Seven “ghost hunters” were arrested in Louisiana yesterday after accidentally setting fire to a turn-of-the-century plantation, burning it to the ground.
The suspects told police they were visiting the historic home to search for ghosts after hearing stories about the building’s alleged hauntings. Fox8 News reports that at some point during the evening the men abandoned their paranormal investigation to get fucked up on some cheap beer and dank weed. That’s when things got a little out of control.
Police responded to the scene around 2am Friday morning, but by that point the plantation was fully engulfed in flames. All 7 men, ranging between the ages of 17 and 31, were arrested and charged with arson, burglary and criminal damage over $50,000.

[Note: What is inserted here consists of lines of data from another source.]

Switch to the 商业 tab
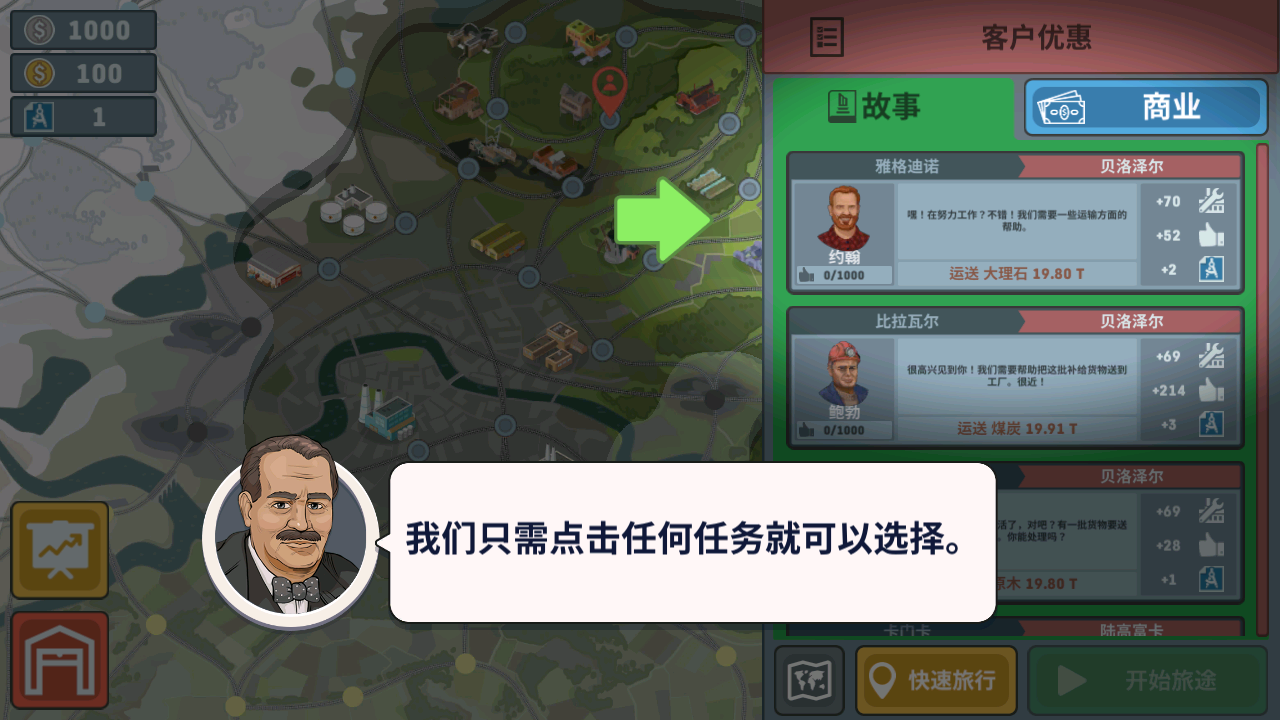1280x720 pixels. pyautogui.click(x=1145, y=107)
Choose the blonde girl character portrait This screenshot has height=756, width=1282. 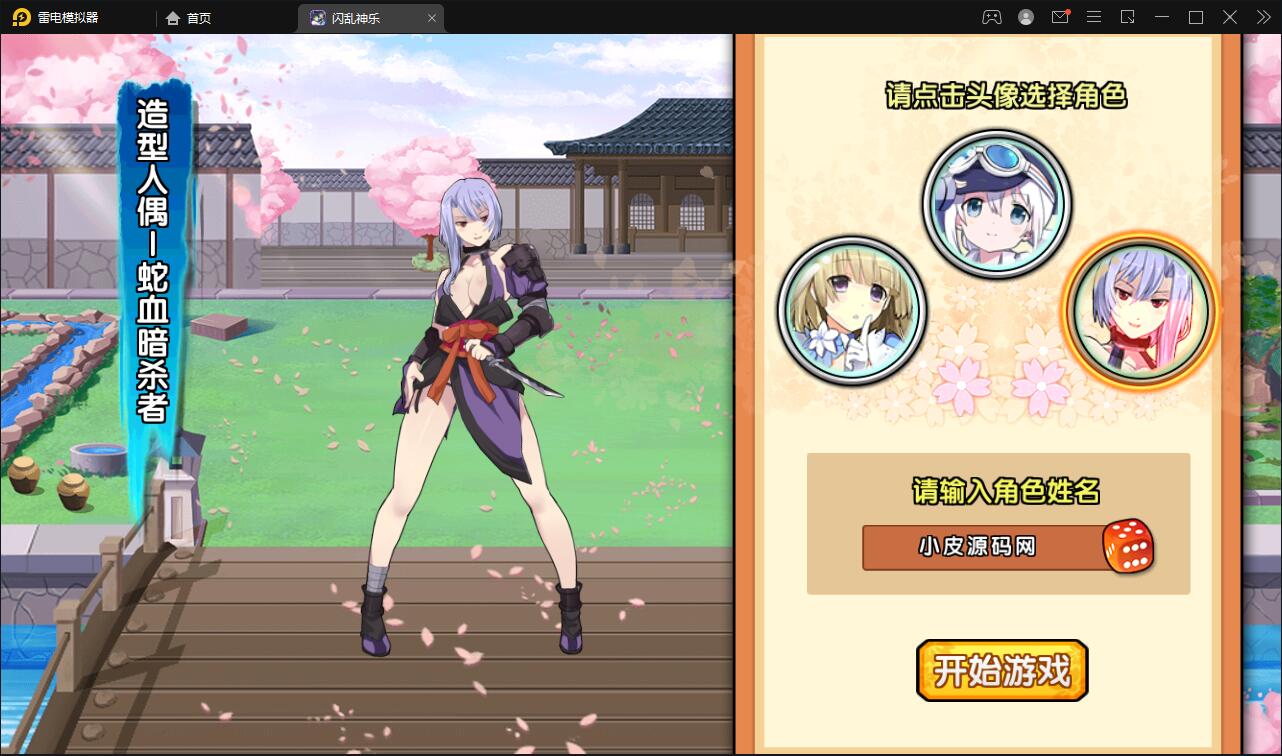click(x=852, y=311)
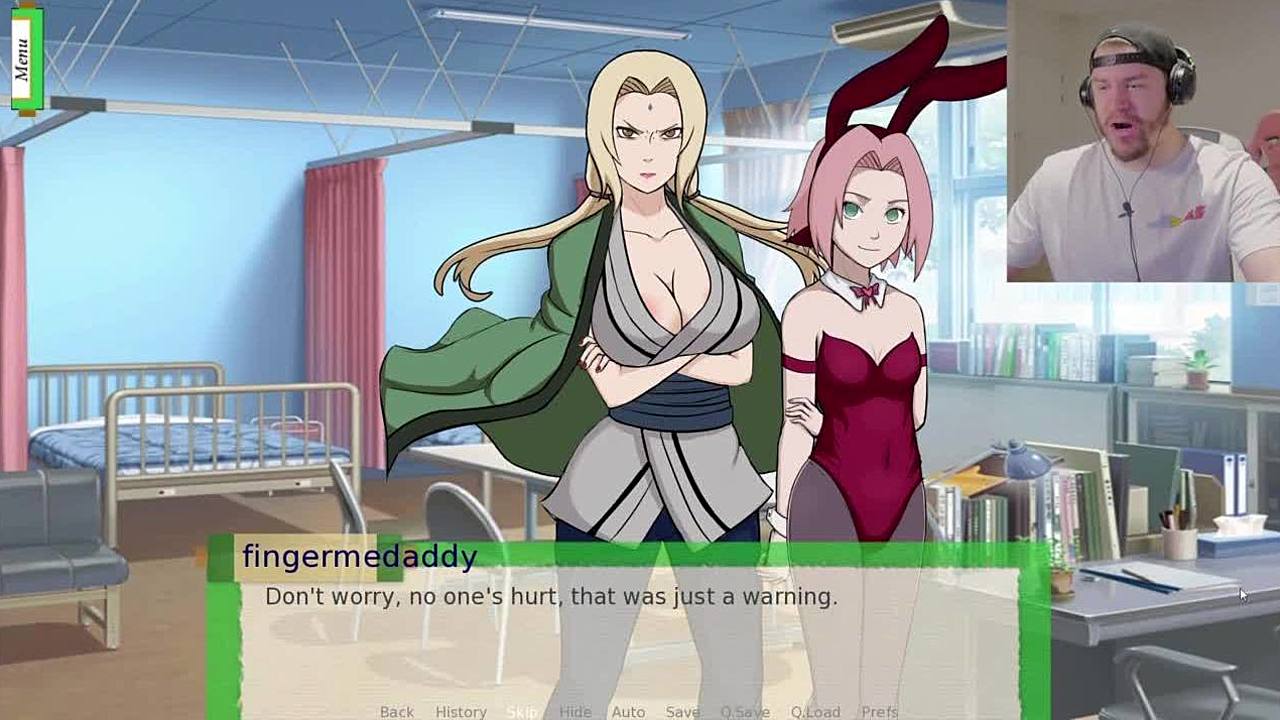The width and height of the screenshot is (1280, 720).
Task: Toggle Auto dialogue advance
Action: pos(628,711)
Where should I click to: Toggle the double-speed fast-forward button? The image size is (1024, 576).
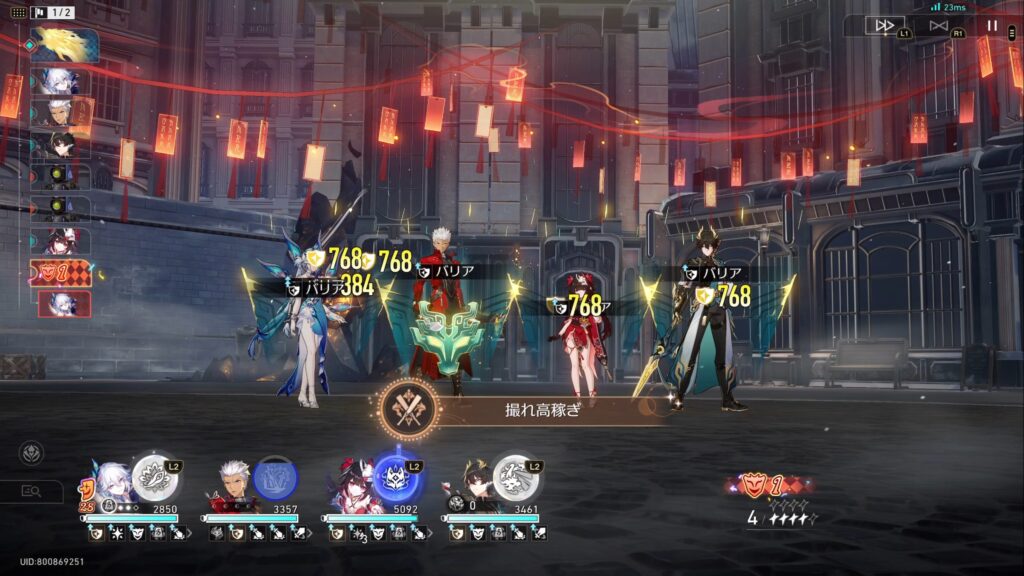pyautogui.click(x=883, y=25)
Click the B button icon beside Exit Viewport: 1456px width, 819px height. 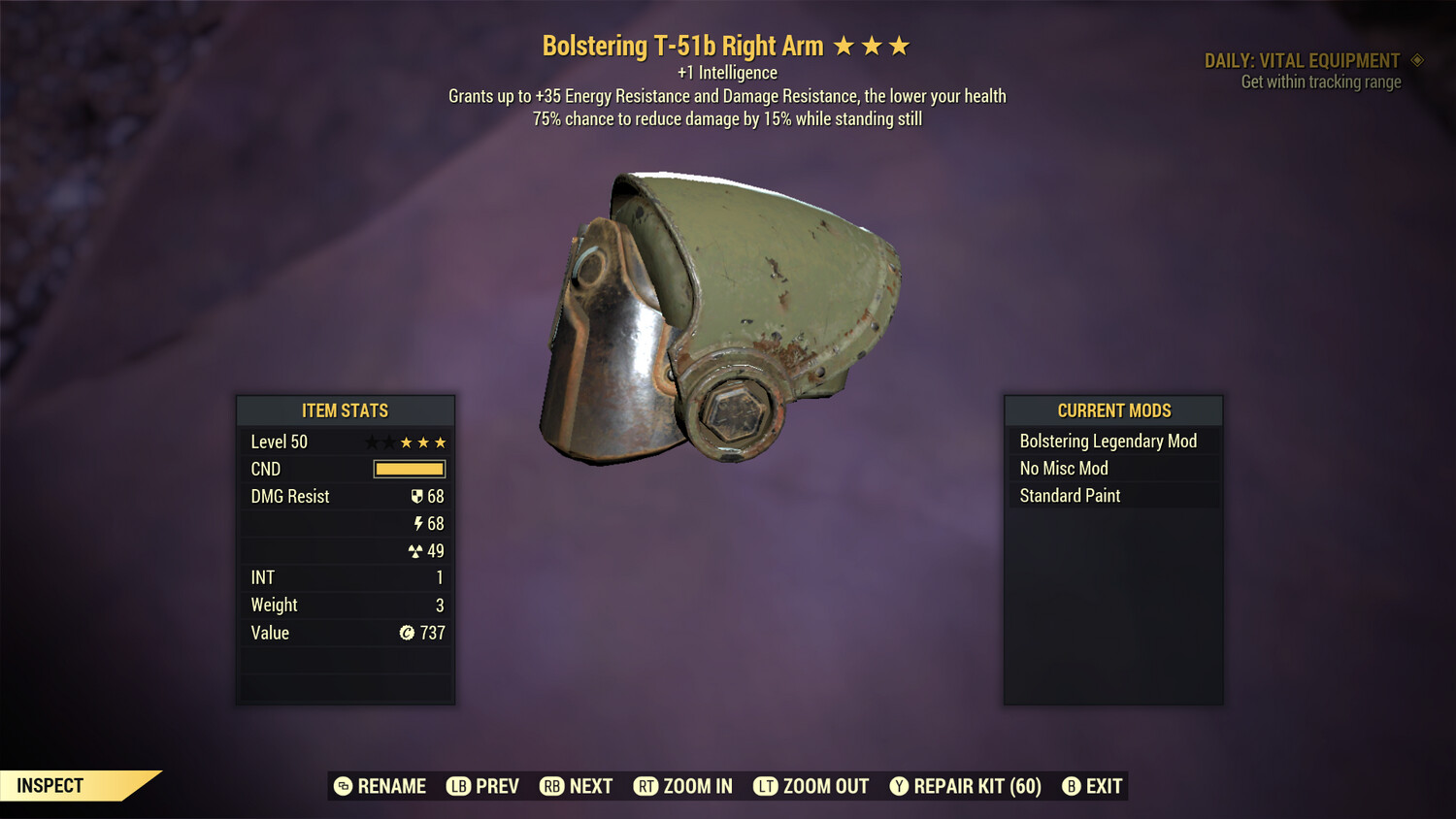pyautogui.click(x=1072, y=786)
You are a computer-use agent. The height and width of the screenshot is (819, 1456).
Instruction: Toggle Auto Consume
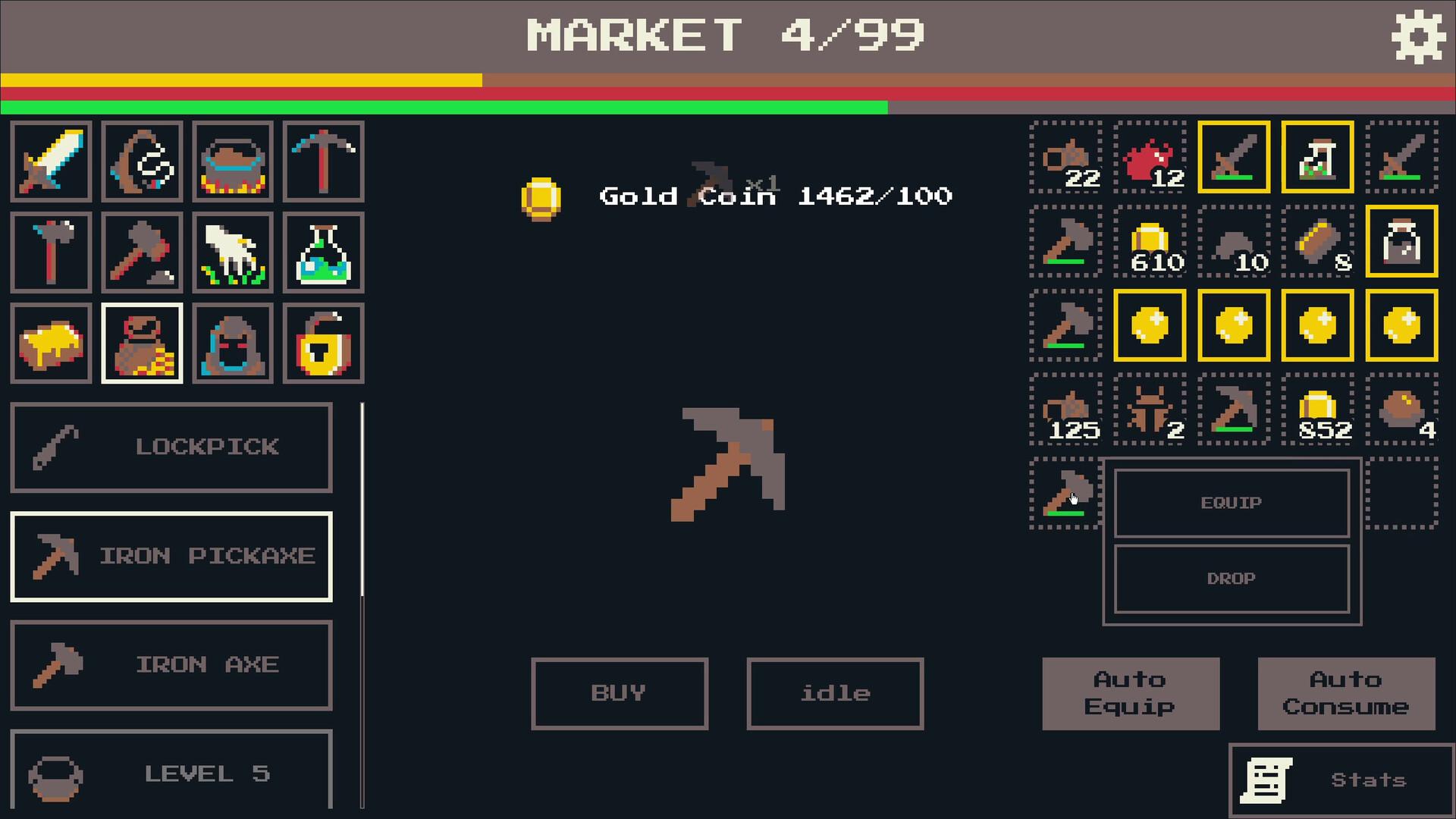pyautogui.click(x=1346, y=692)
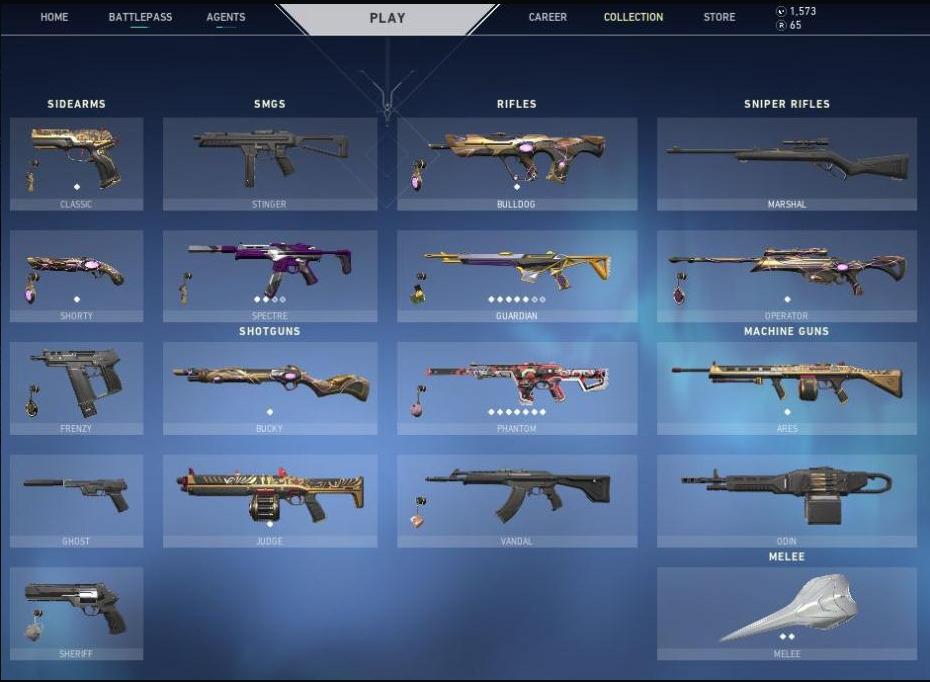This screenshot has width=930, height=682.
Task: Open the Home tab
Action: (x=54, y=17)
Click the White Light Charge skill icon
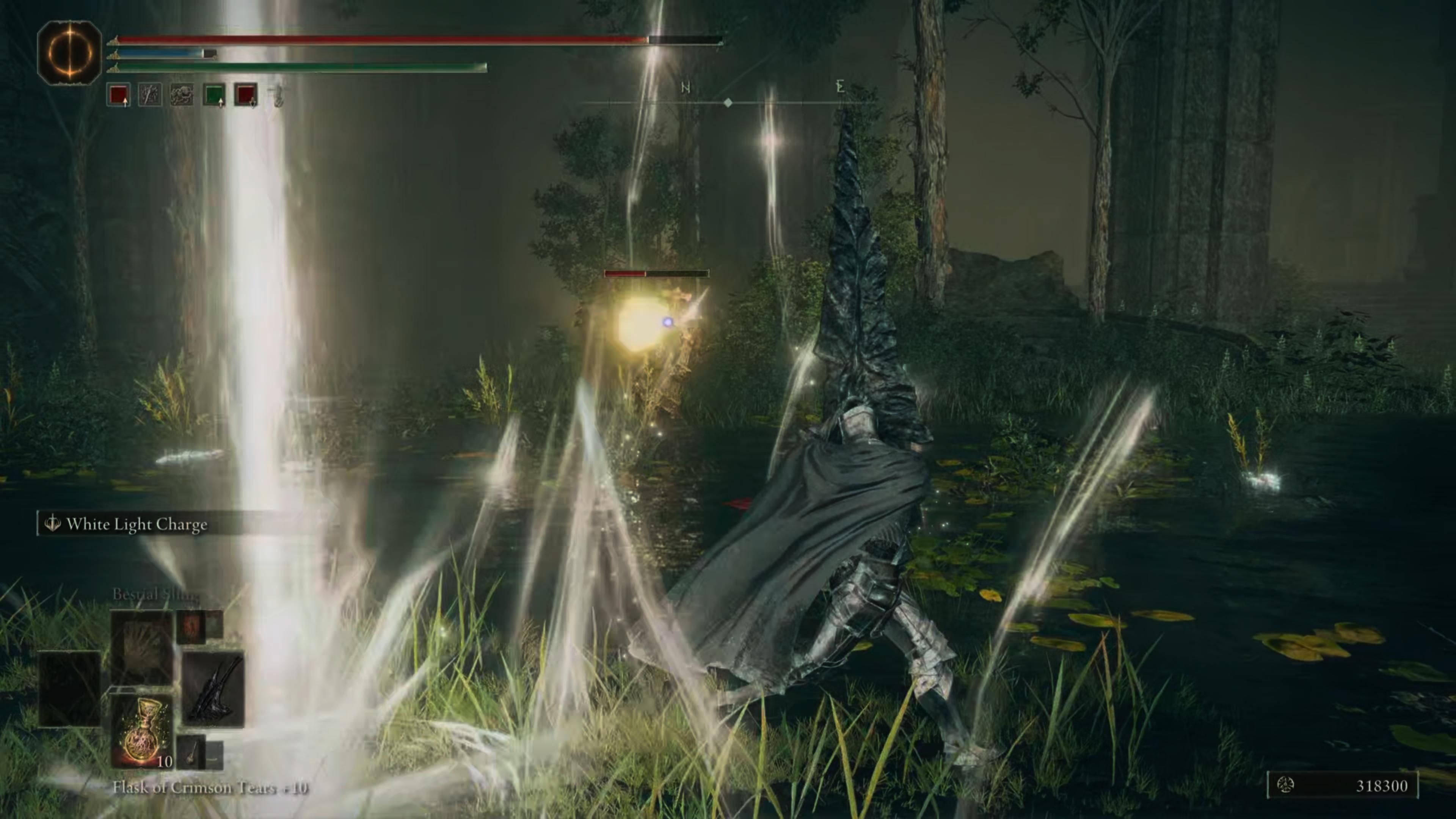 point(54,524)
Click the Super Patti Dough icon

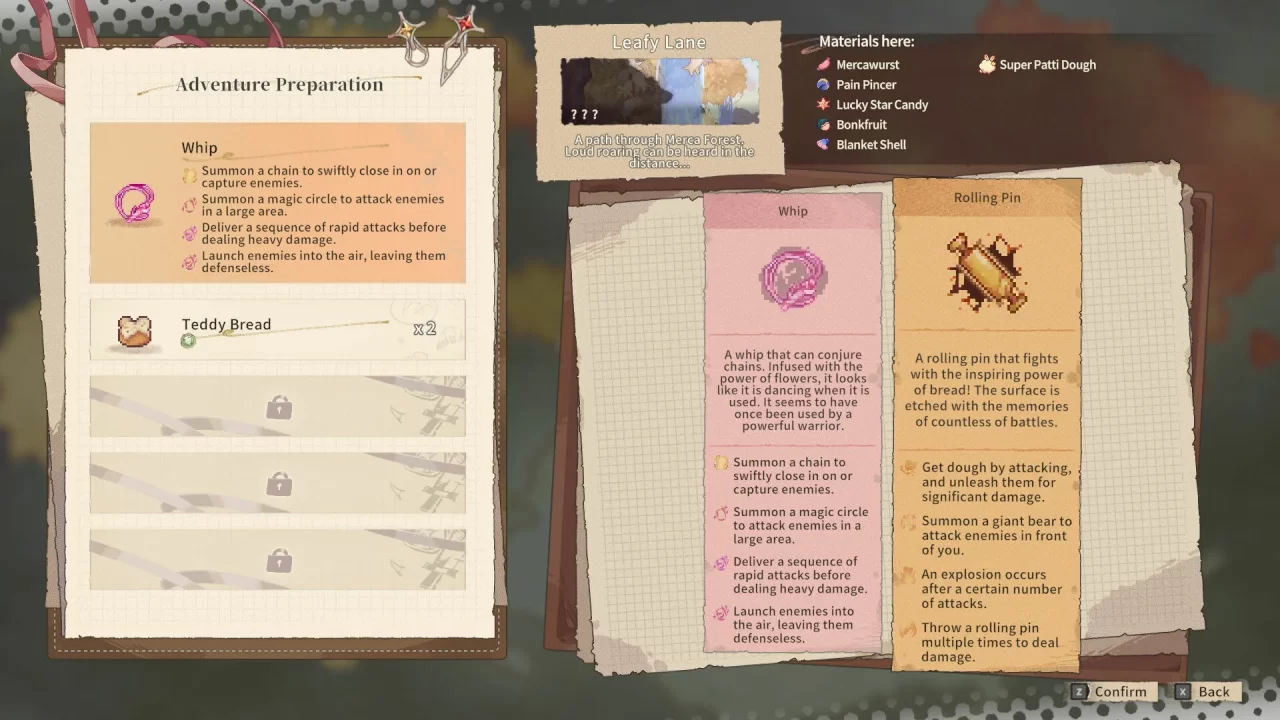coord(988,64)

Luckily, no one was harmed in the blaze.
The Lebeau Plantation was built in 1850, and during its time had served as a home, a hotel, and local festival ground. The St. Bernard Parish community is obviously devastated by the loss of history, and residents are demanding the men be held accountable to the fullest extent of the law.
It would be an understatement to say the situation is an unfortunate one for paranormal enthusiasts everywhere, and it wouldn’t be unreasonable to expect fewer and fewer locations to allow ghost hunters on the property due to increasing “accidents” like this one.
Even more news about the St. Bernard Parish plantation that burned to the ground early friday morning: the men who have been formally charged with the crime apparently set fire to the mansion because they were “frustrated” at the lack of paranormal activity taking place. Authorities have officially announced that the blaze was not an accident, but was actually intentionally started with stacks of wood.
“They were in there looking for ghosts, drinking, smoking dope, and for some reason they made a decision, a conscious decision — before they left to set this building on fire,” James Sheriff Pohlmann told local news this weekend.
The fire has left other paranormal enthusiasts furiously shaking their heads. This new information will surely continue to fuel the discussions about the responsibility “ghost hunters” should take when visiting historical sites around the country.
Is this the fault of paranormal television popularity? What kind of responsibility do you believe people take on when they are visiting these types of historic sites, legally or otherwise?